WORK REQUIRED:
Copy the rows below line for line, keeping every character unchanged.

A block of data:
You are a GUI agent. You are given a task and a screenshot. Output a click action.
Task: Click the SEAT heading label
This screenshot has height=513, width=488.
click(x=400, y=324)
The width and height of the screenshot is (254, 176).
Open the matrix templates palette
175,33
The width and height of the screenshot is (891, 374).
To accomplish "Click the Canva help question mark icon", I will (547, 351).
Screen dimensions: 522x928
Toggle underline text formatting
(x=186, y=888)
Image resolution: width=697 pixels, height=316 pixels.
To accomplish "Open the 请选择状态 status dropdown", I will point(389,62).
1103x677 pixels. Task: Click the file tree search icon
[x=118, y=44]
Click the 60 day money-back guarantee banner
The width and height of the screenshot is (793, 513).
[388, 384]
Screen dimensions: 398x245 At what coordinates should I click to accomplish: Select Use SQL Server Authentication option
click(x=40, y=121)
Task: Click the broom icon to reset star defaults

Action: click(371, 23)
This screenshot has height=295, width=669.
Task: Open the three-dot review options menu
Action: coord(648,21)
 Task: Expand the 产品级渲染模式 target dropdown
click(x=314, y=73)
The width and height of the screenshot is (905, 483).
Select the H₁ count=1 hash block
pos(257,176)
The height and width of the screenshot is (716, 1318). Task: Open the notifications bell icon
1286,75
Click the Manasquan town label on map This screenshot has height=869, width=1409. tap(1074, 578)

COMPLETE RESPONSE:
You are a GUI agent. You are given a task and a screenshot. Output a click action.
Task: Click the SEAT heading label
This screenshot has height=513, width=488.
click(x=400, y=324)
The width and height of the screenshot is (254, 176).
Open the matrix templates palette
175,33
The width and height of the screenshot is (891, 374).
To accomplish "Click the Canva help question mark icon", I will (547, 351).
Screen dimensions: 522x928
Toggle underline text formatting
(x=186, y=888)
Image resolution: width=697 pixels, height=316 pixels.
To accomplish "Open the 请选择状态 status dropdown", I will point(389,62).
1103x677 pixels. Task: Click the file tree search icon
[x=118, y=44]
Click the 60 day money-back guarantee banner
The width and height of the screenshot is (793, 513).
[388, 384]
Screen dimensions: 398x245 At what coordinates should I click to accomplish: Select Use SQL Server Authentication option
click(x=40, y=121)
Task: Click the broom icon to reset star defaults

Action: click(371, 23)
This screenshot has height=295, width=669.
Task: Open the three-dot review options menu
Action: coord(648,21)
 Task: Expand the 产品级渲染模式 target dropdown
click(x=314, y=73)
The width and height of the screenshot is (905, 483).
Select the H₁ count=1 hash block
pos(257,176)
The height and width of the screenshot is (716, 1318). Task: Open the notifications bell icon
1286,75
Click the Manasquan town label on map This screenshot has height=869, width=1409. tap(1074, 578)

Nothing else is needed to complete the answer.